Source data Block Start

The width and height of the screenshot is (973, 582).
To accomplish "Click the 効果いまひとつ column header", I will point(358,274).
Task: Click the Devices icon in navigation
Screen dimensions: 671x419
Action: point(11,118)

Source data Block End
Source data Block Start

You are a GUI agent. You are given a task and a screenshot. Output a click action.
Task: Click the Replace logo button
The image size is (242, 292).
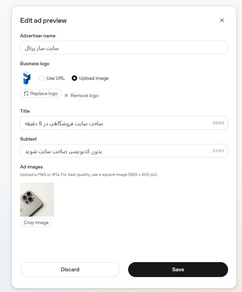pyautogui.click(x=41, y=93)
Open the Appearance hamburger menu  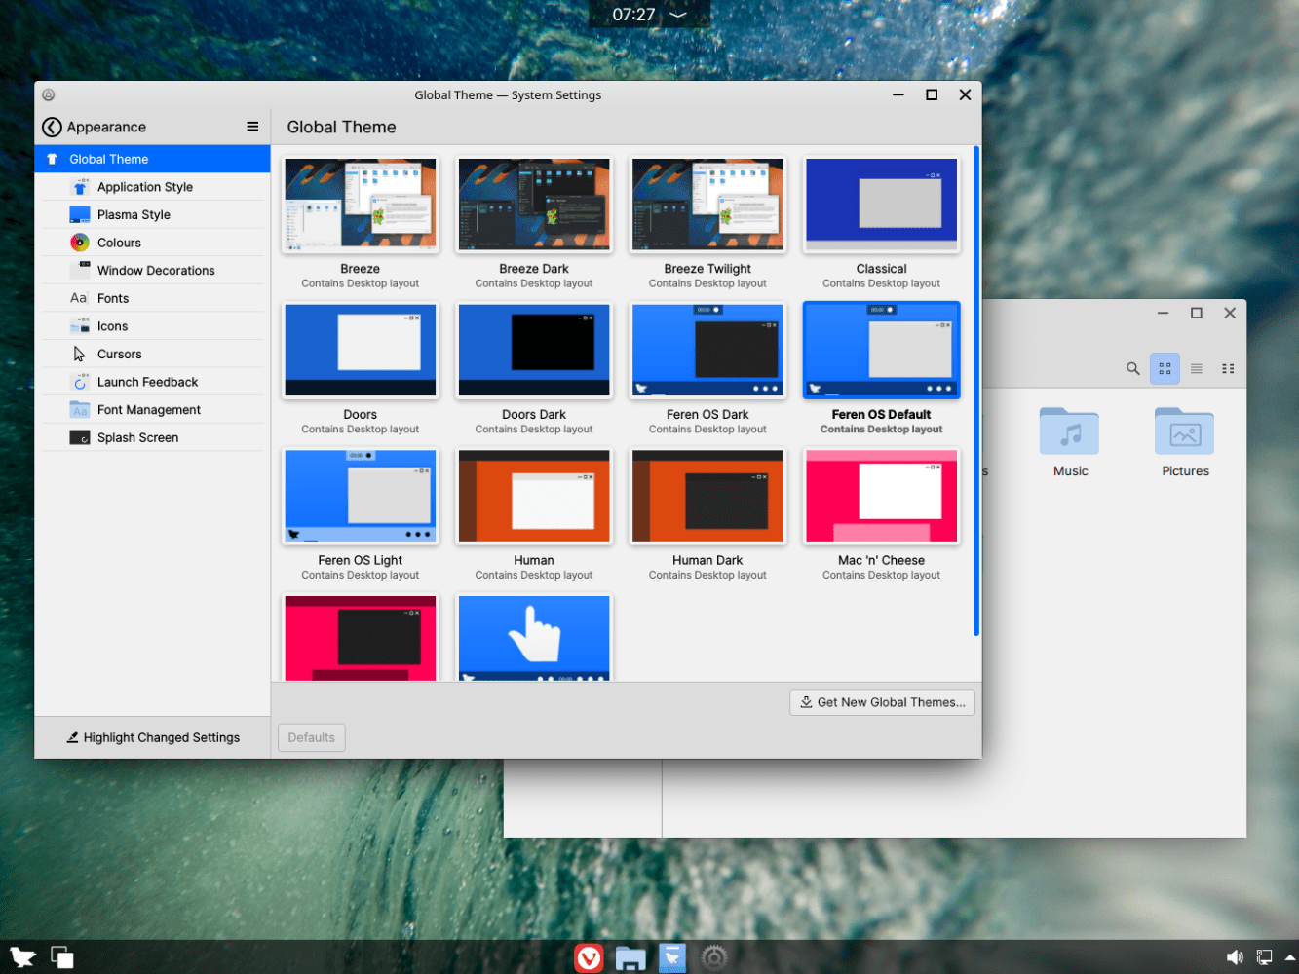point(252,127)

Source data Block End

Look through the data above for the word "screenshot". Report each line where it occurs.

The width and height of the screenshot is (973, 582).
You are a GUI agent. You are given a task and a screenshot. Output a click action.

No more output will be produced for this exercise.